:: Dataset records ::
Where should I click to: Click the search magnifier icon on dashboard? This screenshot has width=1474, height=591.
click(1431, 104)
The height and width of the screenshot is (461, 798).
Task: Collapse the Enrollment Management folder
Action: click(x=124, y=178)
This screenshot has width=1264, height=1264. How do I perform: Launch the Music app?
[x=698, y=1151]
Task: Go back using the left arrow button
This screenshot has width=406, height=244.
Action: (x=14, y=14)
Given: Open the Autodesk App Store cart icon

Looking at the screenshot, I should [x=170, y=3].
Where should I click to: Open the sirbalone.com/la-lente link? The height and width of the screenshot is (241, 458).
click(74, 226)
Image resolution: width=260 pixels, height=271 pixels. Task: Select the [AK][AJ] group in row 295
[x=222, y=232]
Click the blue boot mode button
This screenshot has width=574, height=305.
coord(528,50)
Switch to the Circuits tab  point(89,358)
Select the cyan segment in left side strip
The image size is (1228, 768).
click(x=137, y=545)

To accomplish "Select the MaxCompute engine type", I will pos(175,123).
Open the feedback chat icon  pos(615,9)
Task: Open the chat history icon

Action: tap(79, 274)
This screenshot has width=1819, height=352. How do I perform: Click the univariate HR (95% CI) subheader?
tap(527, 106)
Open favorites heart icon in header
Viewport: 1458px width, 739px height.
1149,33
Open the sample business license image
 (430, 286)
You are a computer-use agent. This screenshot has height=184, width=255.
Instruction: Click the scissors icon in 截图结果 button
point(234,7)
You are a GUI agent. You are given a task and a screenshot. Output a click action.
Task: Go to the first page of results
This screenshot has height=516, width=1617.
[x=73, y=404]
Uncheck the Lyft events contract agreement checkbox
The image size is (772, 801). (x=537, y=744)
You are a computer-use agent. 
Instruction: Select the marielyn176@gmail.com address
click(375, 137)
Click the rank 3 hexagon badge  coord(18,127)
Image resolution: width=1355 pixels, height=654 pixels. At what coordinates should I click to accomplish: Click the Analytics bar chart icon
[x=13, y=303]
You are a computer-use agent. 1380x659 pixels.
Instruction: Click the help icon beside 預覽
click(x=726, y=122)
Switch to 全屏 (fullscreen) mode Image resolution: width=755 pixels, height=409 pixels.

:: Aim of the task ::
All that is wanted is the line with "Instruction: Click the help icon beside 預覽" and every later line in the entries, reproduced exactly.

:: Answer to the problem ::
Instruction: Click the help icon beside 預覽
click(x=726, y=122)
Switch to 全屏 (fullscreen) mode Image resolution: width=755 pixels, height=409 pixels.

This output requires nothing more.